En sus confesiones, que abarcan desde el comienzo del pasado siglo hasta cumplido su ecuador, se descubre a un escritor dotadísimo, con un sentido del humor fino e inteligente y una extraña obstinación por perseguir –sin tasa– la estela de todos los idealismos de la pasada centuria, incluidos aquellos que, como fue el caso del comunismo, provocaron muertes infinitas predicando la (falsa) justicia social. Todas las vidas de Koestler, que fue sin contradicción ingeniero (sin carrera), periodista, espía, dogmático, buscavidas, propagandista, político, divulgador científico, teórico de casi todo y un desengañado profesional, pueden resumirse como la búsqueda de unas utopías que, cíclicamente, se convertían en su antítesis.

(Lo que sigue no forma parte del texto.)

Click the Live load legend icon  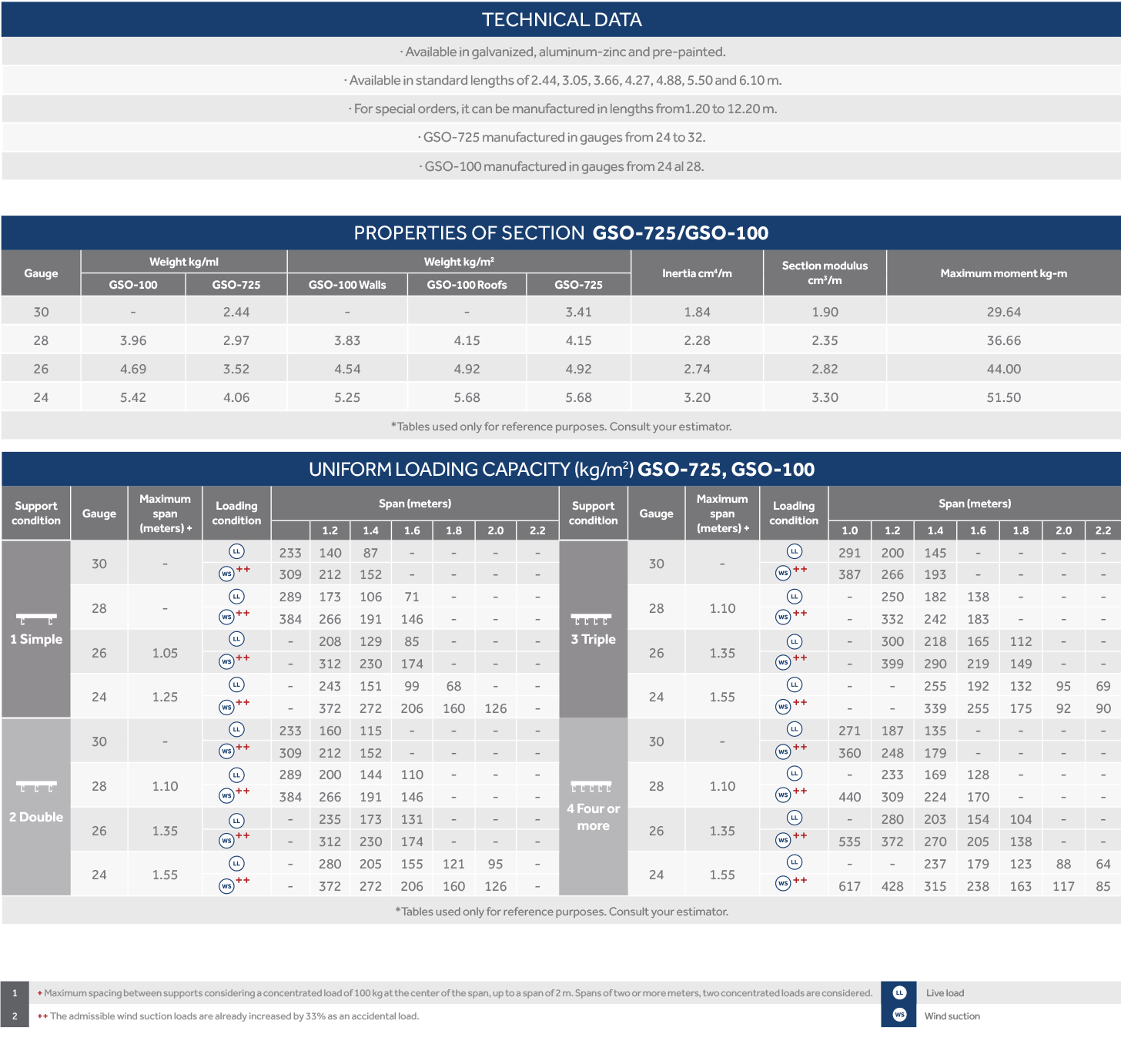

Encrucijada de totalitarismos
Los recuerdos del escritor húngaro, que además de en su idioma natal escribió en alemán y en inglés, son una suerte de continuación involuntaria del memorialismo nostálgico de Zweig, aunque, en su caso, sea impío sobre todo consigo mismo y deje sin aclarar algunas sombras de su vida íntima. Cosas de caballeros de otro tiempo. Todos los memorialistas mienten diciendo una parte escogida de la verdad. Si el mayor escritor austriaco de biografías históricas inventó el mito de la Europa civilizada, Koestler describió con todo lujo de detalles, además de su vida familiar, sus años de formación y su tormentosa educación sentimental, marcada por la timidez genética y una permanente conciencia de culpa –que es un mal habitual entre las familias cristianas y judías–, asuntos como la incubación cultural del nazismo entre la alta burguesía alemana y los espejismos (bondadosos primero; más tarde, asesinos) de la revolución bolchevique o la Guerra Civil española, esa encrucijada de totalitarismos.
Su epopeya tiene algo de novela bizantina. Militante primero del sionismo más temprano –la parte del libro donde describe su viaje a Israel, con sólo 20 años, donde se ve sometido a la disciplina feudal de las comunidades de pioneros hebreos, es tan antológica como terrible– y después del comunismo, en el relato de su vida no se percibe parcialidad, sino una deliciosa franqueza natural. Ecce homo. ¿Qué movía a Koestler a buscar la redención entre todos los idealismos de su siglo? Diríamos que una extrañísima sed de absoluto, que es una forma –sin duda solemne– de camuflar, con la ayuda de la retórica mística, el hondo sentimiento de descontento con su vida. La insatisfacción le condujo a perseguir, entre los colectivismos de su hora histórica, la liberación del hombre. Una tarea del todo punto imposible porque, como él mismo escribe, «el reloj que marcó la hora de mi nacimiento también anunciaba el fin de la era del liberalismo y del individualismo». A él le tocó vivir el fin del Imperio austrohúngaro, la irrupción del comunismo (primero en Hungría, su país), el espanto del nazismo (en Austria y en Alemania), dos guerras mundiales, el estalinismo, el golpe militar de Queipo de Llano en Sevilla, la caída de Málaga en manos de las tropas franquistas, los campos de concentración, los centros de refugiados, el suicidio moral de Francia y el eterno conflicto en Palestina.
El siglo XX, en cierto sentido, significó el ocaso de la era de la razón y la entronización súbita de los dogmatismos raciales y políticos. A medida que transcurre el tiempo, su saldo histórico se torna mucho más pavoroso. «De cada cuatro personas que conocí antes de los treinta años, tres fueron aniquiladas en España, torturadas hasta la muerte en Dachau, ejecutadas en las cámaras de gas de Belsen, deportadas a Rusia, o liquidadas en este país; algunos se arrojaron por la ventana en Viena o Budapest», escribe Koestler en un pasaje de estas confesiones, donde explica –con esa sencillez que tienen los que saben muy bien de qué hablan– que es más fácil explicar (a los demás) cómo uno se suma a una creencia (sea la que sea) que dar noticia del proceso inverso. «Convertirse o convencerse es un acto más o menos netamente definido; perder una convicción es un largo proceso de desintegración». Cabe decir esto mismo de sus sabias memorias: son un viaje de ida por los entusiasmos de Koestler, seguidas de la crónica de un regreso (siempre a contracorriente) por la larga lista de sus desengaños. Y ambas cosas contadas con el envidiable grand style de los buenos periodistas antiguos.